The quarterly review catches drift. The annual auth renewal catches staleness. The weekly check is different: it catches the surprises. An ESP decided to rate-limit you overnight. A vendor started sending from your domain without telling you. Gmail changed their filter weights. Someone in sales imported a thousand purchased leads. You don't need a full audit to catch these — just ten disciplined minutes every Monday.
Monday morning, coffee in hand, before Slack. Five items. Ten minutes. Same five things, same order, every week. The magic is the repetition — anomalies jump out because you know what normal looks like.
Minutes 1–2: Placement spot-check
Run a single inbox placement test from your main marketing domain. One test. Look at the Primary / Promotions / Spam split. Write the numbers next to last week's. If Primary dropped by more than 5pp, note it for item 5. If everything looks normal, move on.
Over time you learn what normal looks like for Monday morning on your domain. Some natural variance is fine.
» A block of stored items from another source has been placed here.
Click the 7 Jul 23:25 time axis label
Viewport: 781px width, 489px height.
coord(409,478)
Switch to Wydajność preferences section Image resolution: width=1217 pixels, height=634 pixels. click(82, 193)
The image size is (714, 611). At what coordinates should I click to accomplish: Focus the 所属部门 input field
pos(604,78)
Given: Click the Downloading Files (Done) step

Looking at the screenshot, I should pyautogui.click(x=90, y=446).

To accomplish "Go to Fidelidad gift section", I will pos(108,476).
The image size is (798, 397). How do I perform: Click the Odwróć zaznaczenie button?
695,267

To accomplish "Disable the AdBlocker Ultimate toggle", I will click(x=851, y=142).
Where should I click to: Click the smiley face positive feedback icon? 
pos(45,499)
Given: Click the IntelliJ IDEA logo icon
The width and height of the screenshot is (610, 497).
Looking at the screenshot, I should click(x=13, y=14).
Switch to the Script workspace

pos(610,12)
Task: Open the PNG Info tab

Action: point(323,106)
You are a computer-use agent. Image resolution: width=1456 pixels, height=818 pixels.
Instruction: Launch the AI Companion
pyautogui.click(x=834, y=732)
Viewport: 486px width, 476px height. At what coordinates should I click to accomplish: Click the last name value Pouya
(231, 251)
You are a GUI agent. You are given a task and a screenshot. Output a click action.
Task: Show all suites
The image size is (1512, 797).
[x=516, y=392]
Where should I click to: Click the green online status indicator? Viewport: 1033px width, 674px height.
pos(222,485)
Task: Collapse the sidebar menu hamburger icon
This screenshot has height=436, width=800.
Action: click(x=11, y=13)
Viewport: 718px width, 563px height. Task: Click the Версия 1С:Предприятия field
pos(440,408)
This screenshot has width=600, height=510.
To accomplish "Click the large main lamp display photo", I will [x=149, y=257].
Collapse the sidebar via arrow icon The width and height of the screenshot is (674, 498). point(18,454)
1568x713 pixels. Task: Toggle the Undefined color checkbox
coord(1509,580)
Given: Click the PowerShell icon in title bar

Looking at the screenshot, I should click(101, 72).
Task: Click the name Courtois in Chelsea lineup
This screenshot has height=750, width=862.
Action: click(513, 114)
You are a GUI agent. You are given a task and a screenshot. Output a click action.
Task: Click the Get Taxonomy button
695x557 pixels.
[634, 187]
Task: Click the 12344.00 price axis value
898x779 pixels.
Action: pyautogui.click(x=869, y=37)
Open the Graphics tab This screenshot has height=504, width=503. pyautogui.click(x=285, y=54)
A consistent drop over 2–3 weeks isn't.
Minutes 3–4: Postmaster dashboard
Open Google Postmaster Tools. Look at four tiles: domain reputation, IP reputation, spam rate, authentication rate. You're not analysing — you're scanning for change.
- Reputation dropped a tier (High to Medium, Medium to Low) — investigate
- Spam rate crossed 0.2% — trending up, noise or problem?
- Spam rate crossed 0.3% — action required this week
- Auth rate under 99% — something is sending without DKIM/SPF
If nothing changed, close the tab and move on. If something did, note it for item 5.
Minutes 5–6: ESP dashboard numbers
Open your ESP. Look at the last 7 days:
- Sent volume — reasonable compared to last week, or a big jump?
- Bounce rate — under 2% still?
- Complaint rate — under 0.1% still?
- Unsubscribe rate — trending or stable?
- Any error-state sends — rate-limited, deferred, blocked?
You're looking for anomalies, not perfection. A big volume jump last week might be legitimate (a launch campaign) or might be an import gone wrong. Know which.
Minutes 7–8: Support signals
Open your support inbox or ticketing tool. Search the last seven days for three phrases: "didn't receive", "in spam", "can't find the email". Count them. If the count is more than a typical week, you have a deliverability problem showing up in support before it shows up in dashboards.
Support tickets lead metrics by 3–7 days. A sudden increase in "didn't get the password reset" tickets is usually the first sign of a transactional problem. Pay attention.
Minutes 9–10: Weekly log entry
In a single shared doc titled "Email weekly log", write three lines:
- Date + one-line summary: green / yellow / red
- The placement and reputation numbers from items 1 and 2
- Any anomaly worth tracking, with a suggested owner
That's it. 20 weeks later, the doc is a chronological record of how your program evolved, which is invaluable when something goes wrong and someone asks "when did this start?"
Red weeks: what to do
A red week is any week where one of these triggers:
- Placement drops 10pp+ week over week
- Spam rate crosses 0.3%
- Domain reputation drops a tier
- Support ticket count for delivery issues doubles
- New blocklist listing
- Bounce rate crosses 3%
On a red week, the 10-minute ritual expands into a 60-minute investigation. The point of the weekly check is to know the difference between a normal Monday and an investigation Monday without having to think about it.
What you can automate
Most of this can be pushed to Slack with automation, and should be once the ritual becomes routine:
- Weekly placement test via the Inbox Check API, output to Slack
- Postmaster numbers via the Google Postmaster API
- ESP metrics via webhook
- Support ticket search via your helpdesk's search API
Automated delivery is better than manual, but the human ritual of looking at the numbers and writing the log still matters. Dashboards go unread. A 10-minute Monday habit doesn't.
Wire the Monday placement check into an API call that posts results to Slack. Free tier covers weekly cadence; upgrade if you want daily. Or just run the free test in a tab and call it good.
Who owns the ritual
Whoever cares most about deliverability. On a small team, the marketing lead. On a growth team, the email owner. On a product-led team, the onboarding engineer. Not an agency — agencies bill for the time, and the point of the ritual is to be free and habitual. If it becomes a billable task, it stops being a habit.